In secondo luogo a un secolo di distanza e quarantun anni dopo la fine dell’Urss, si ricomincia a discutere – proprio in Russia e nella Repubblica Popolare Cinese – di servizi pubblici, diritti sociali, pianificazione economica a favore di una redistribuzione delle ricchezze. Sia il Paese che ha abbandonato il socialismo reale sia quello che continua a definirsi comunista (ma è più prossimo a un capitalismo di Stato) si interrogano sulle loro radici e ragioni di esistere. Alla fine della guerra – quella in Donbnass ma anche quella economico-finanziaria tra monopolio Usa del mondo e Brics / o tra FMI e Banca Mondiale, da una parte, e la cinese AIIB (Asian Infrastructure Investment Bank), dall’altra – avremo la riconferma di un mondo unipolare o la novità di un mondo multipolare?

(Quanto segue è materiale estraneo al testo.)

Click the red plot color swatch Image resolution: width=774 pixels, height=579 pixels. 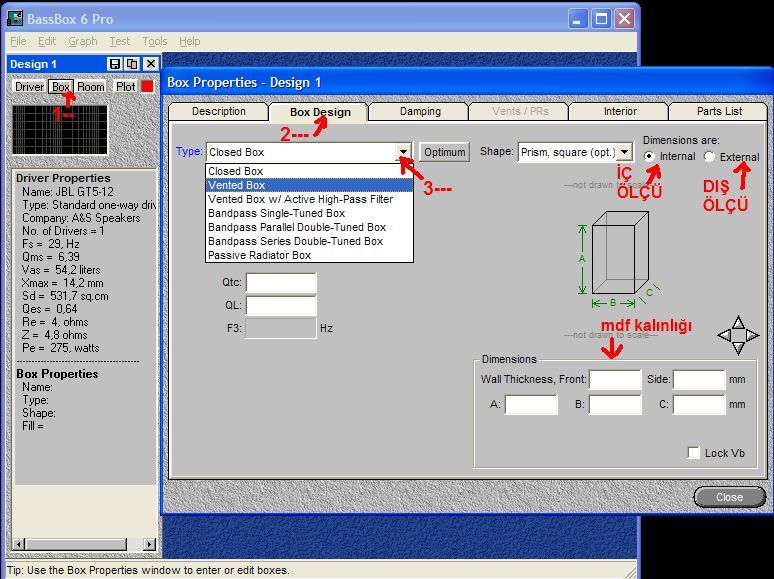pos(147,87)
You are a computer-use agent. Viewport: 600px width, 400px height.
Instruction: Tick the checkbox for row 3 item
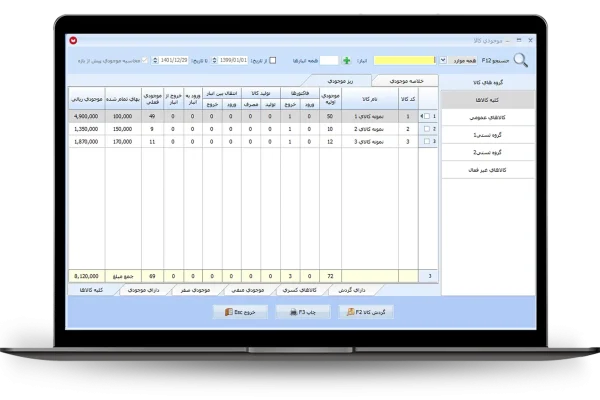click(426, 142)
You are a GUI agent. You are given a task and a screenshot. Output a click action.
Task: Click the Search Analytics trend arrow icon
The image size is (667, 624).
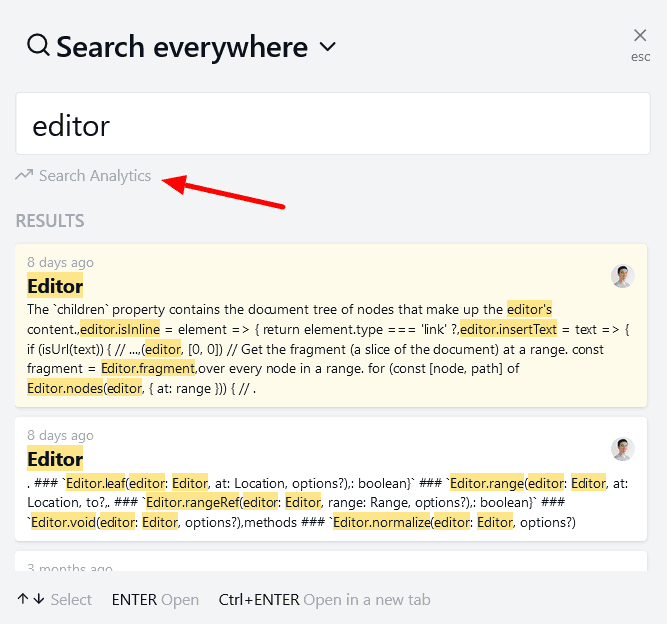tap(24, 176)
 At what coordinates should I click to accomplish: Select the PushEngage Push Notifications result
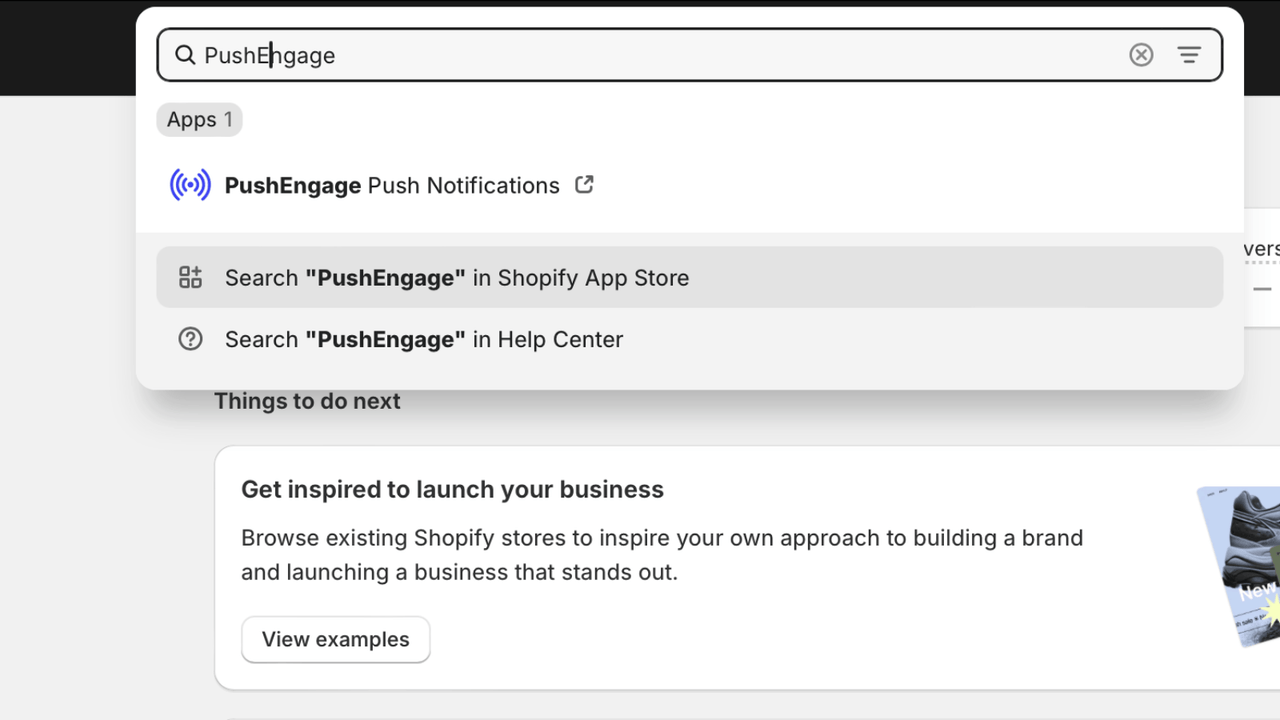[393, 185]
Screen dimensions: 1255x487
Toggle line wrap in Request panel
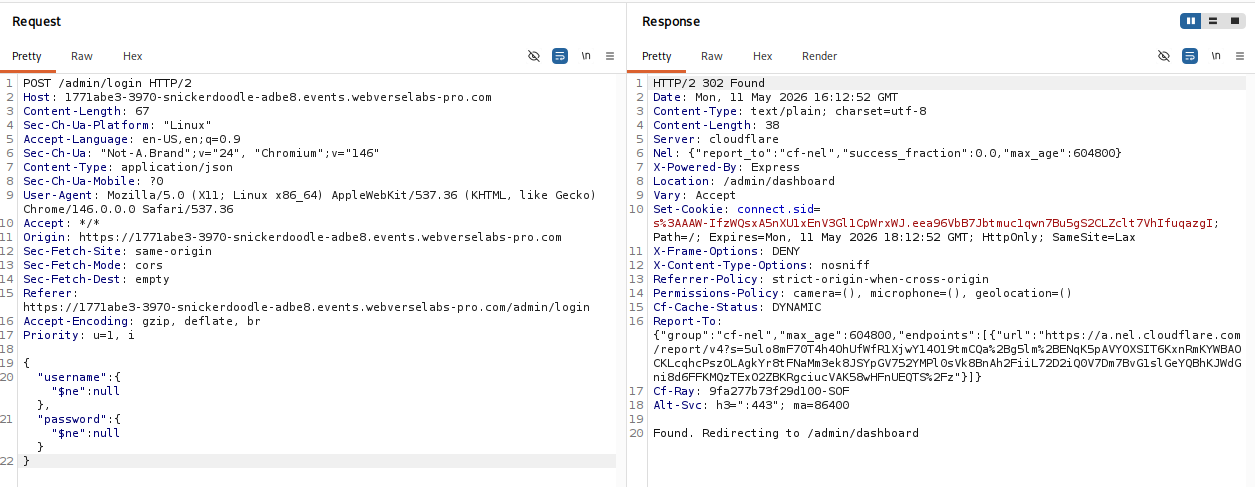pos(560,56)
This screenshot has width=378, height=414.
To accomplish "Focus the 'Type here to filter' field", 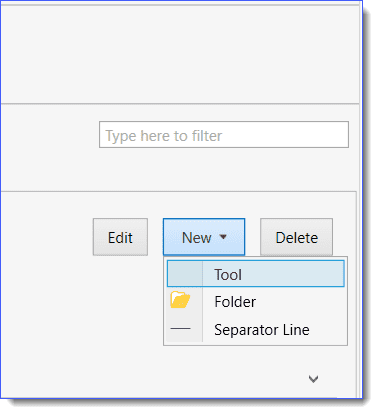I will 224,135.
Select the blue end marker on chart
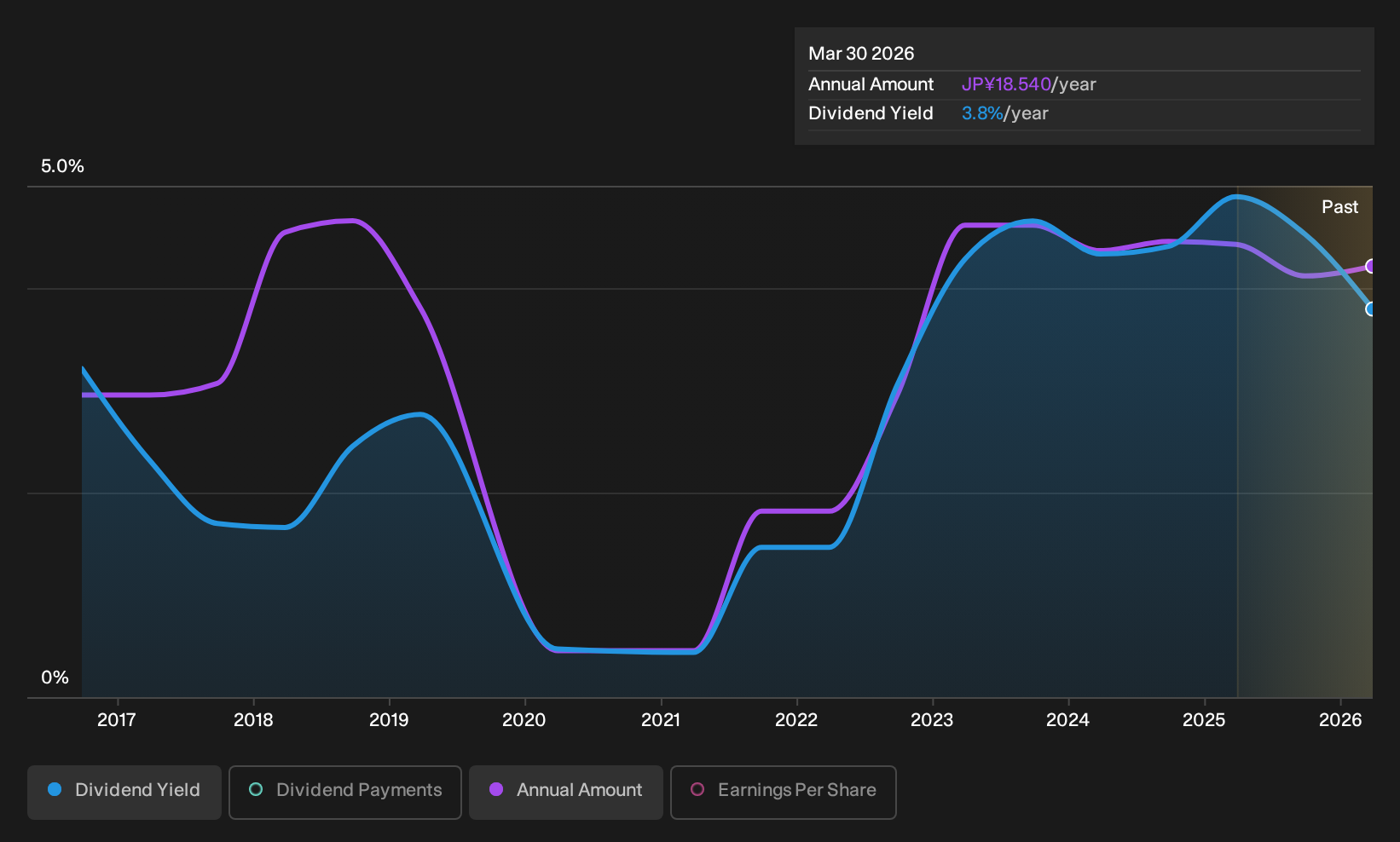The height and width of the screenshot is (842, 1400). coord(1371,309)
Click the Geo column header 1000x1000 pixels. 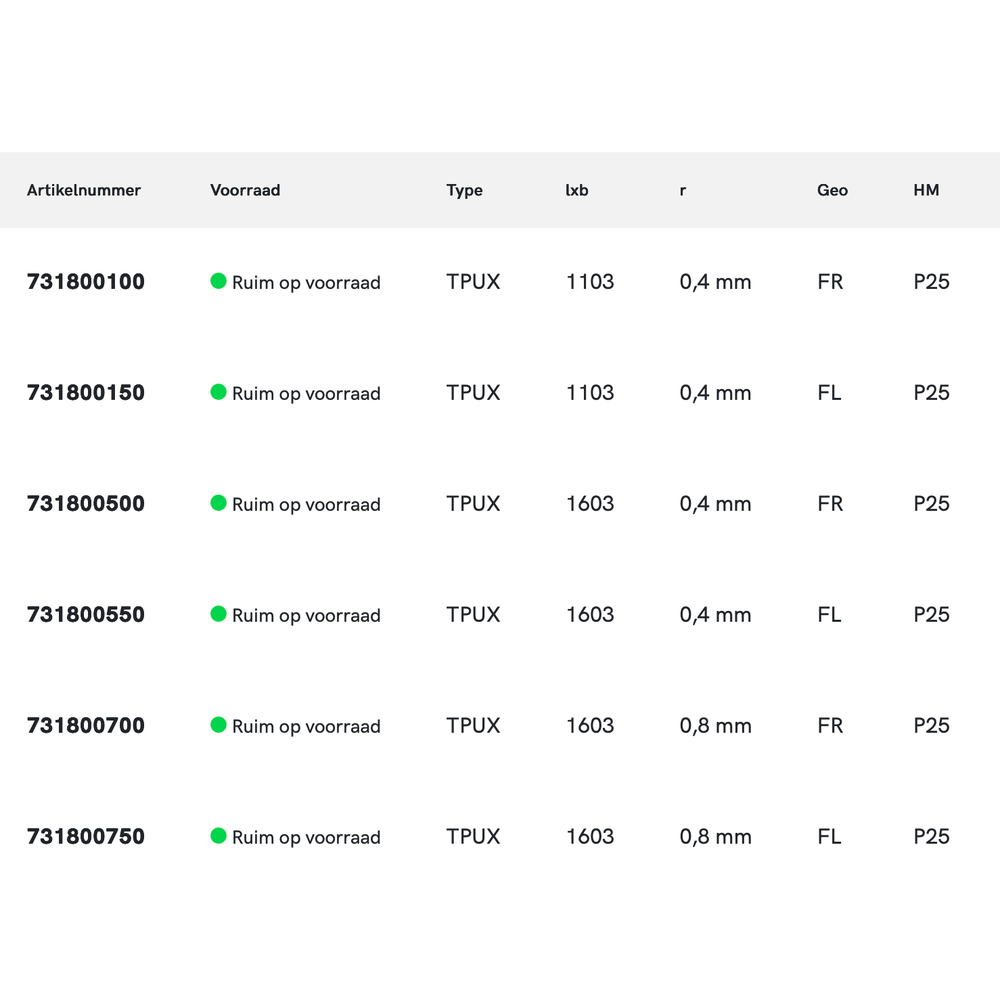coord(832,190)
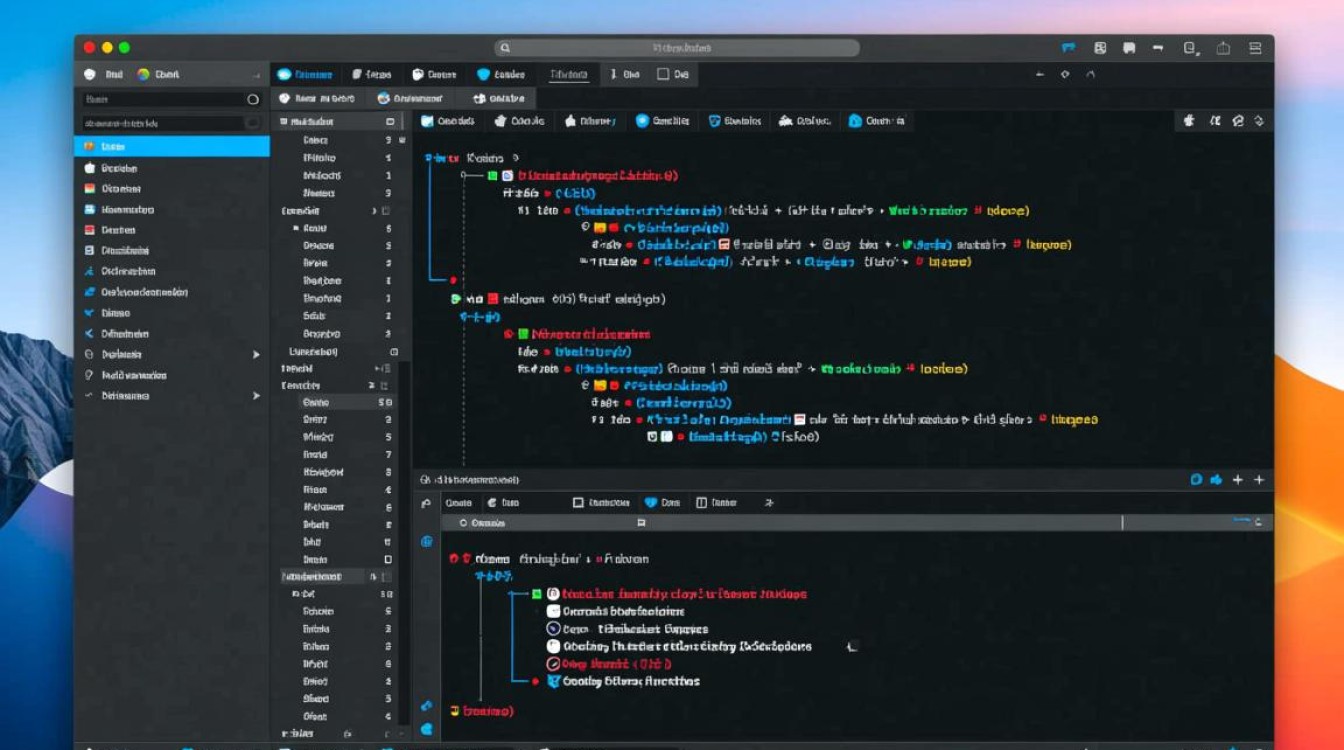This screenshot has width=1344, height=750.
Task: Select the red circle item in bottom panel list
Action: (x=553, y=664)
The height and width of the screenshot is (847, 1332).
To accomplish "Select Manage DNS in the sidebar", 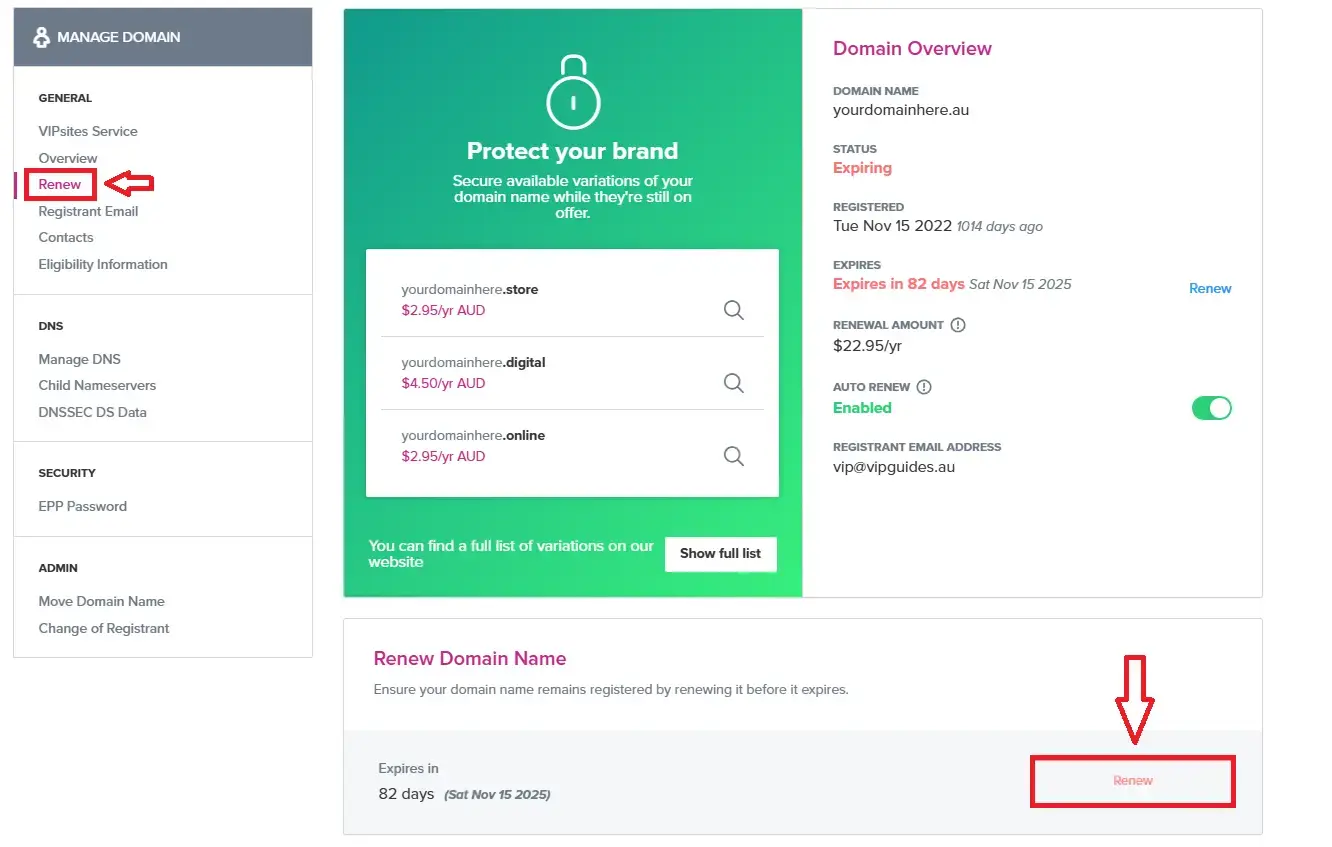I will click(79, 359).
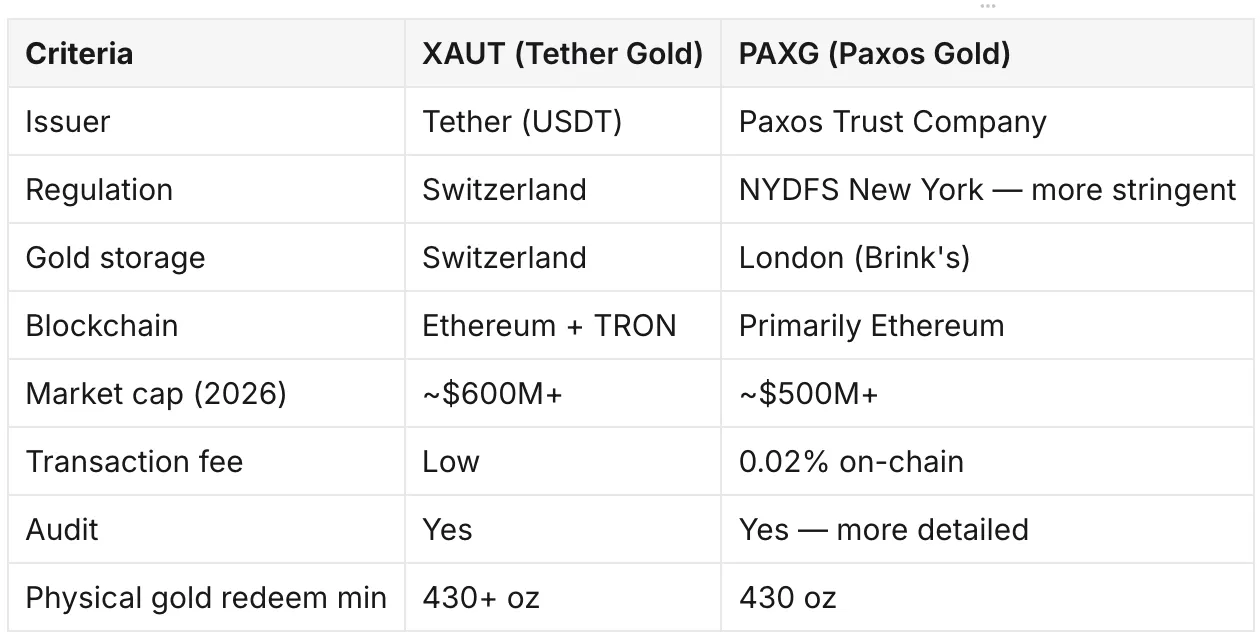1260x638 pixels.
Task: Click the Primarily Ethereum cell
Action: click(x=987, y=325)
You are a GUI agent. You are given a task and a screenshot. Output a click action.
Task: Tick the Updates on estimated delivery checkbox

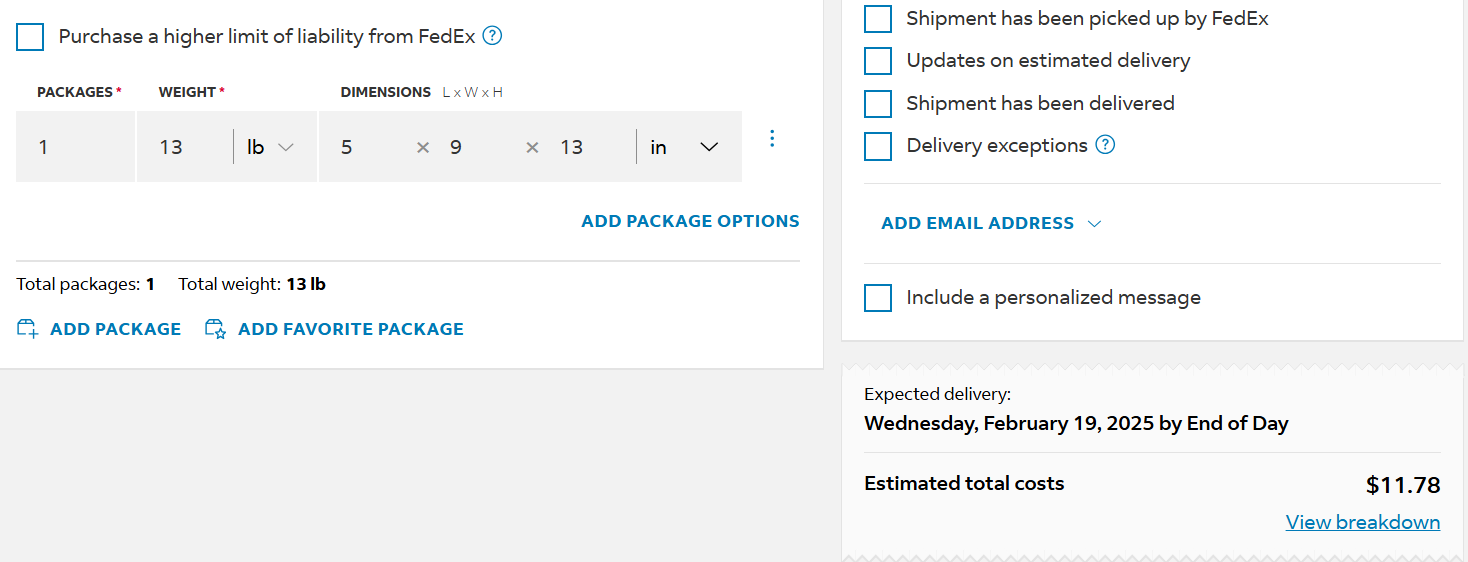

La terza ragione per ricordare quel 30 dicembre sta nell’eredità della Teoria della Rivoluzione Permanente, strettamente connessa con la Legge dello sviluppo diseguale e combinato enunciata da Trotsky. Nella storia, anche recente, si è visto come la mancanza di consapevolezza politica della classe lavoratrice porti alla leadership dei movimenti rivoluzionari quella classe media (o borghese) che, per sua natura, conduce a un ritorno al potere del capitalismo e dei suoi referenti politici. Al contrario, solamente là dove la classe lavoratrice non si sia ancora fatta abbindolare dalle sirene del liberismo, dell’egoismo e del capitale, ma al contrario sia cosciente del proprio ruolo e persegua obiettivi comunitari e socialisti si potranno avere i risultati che si sono visti in Bolivia e nelle comunità anarchiche zapatiste del Chiapas. Ma perché queste e altre realtà possano moltiplicarsi e avere un futuro occorre sradicare l’idea che un solo mo(n)do sia quello possibile.
Ora invece Dio è quello che dev’essere.
Dio è diventato molto più alla mano.
Guarda da una cornice di legno.
La tonaca di tela.
Compagno Dio,
Mettiamoci una pietra sopra!
Vedete,
Perfino l’atteggiamento verso di voi è un po’ cambiato.
Vi chiamo ‘compagno’, mentre prima
‘Signore’.
(Anche voi ora avete un compagno).
Se non altro,
Adesso, avete un’aria un po’ più da cristiano.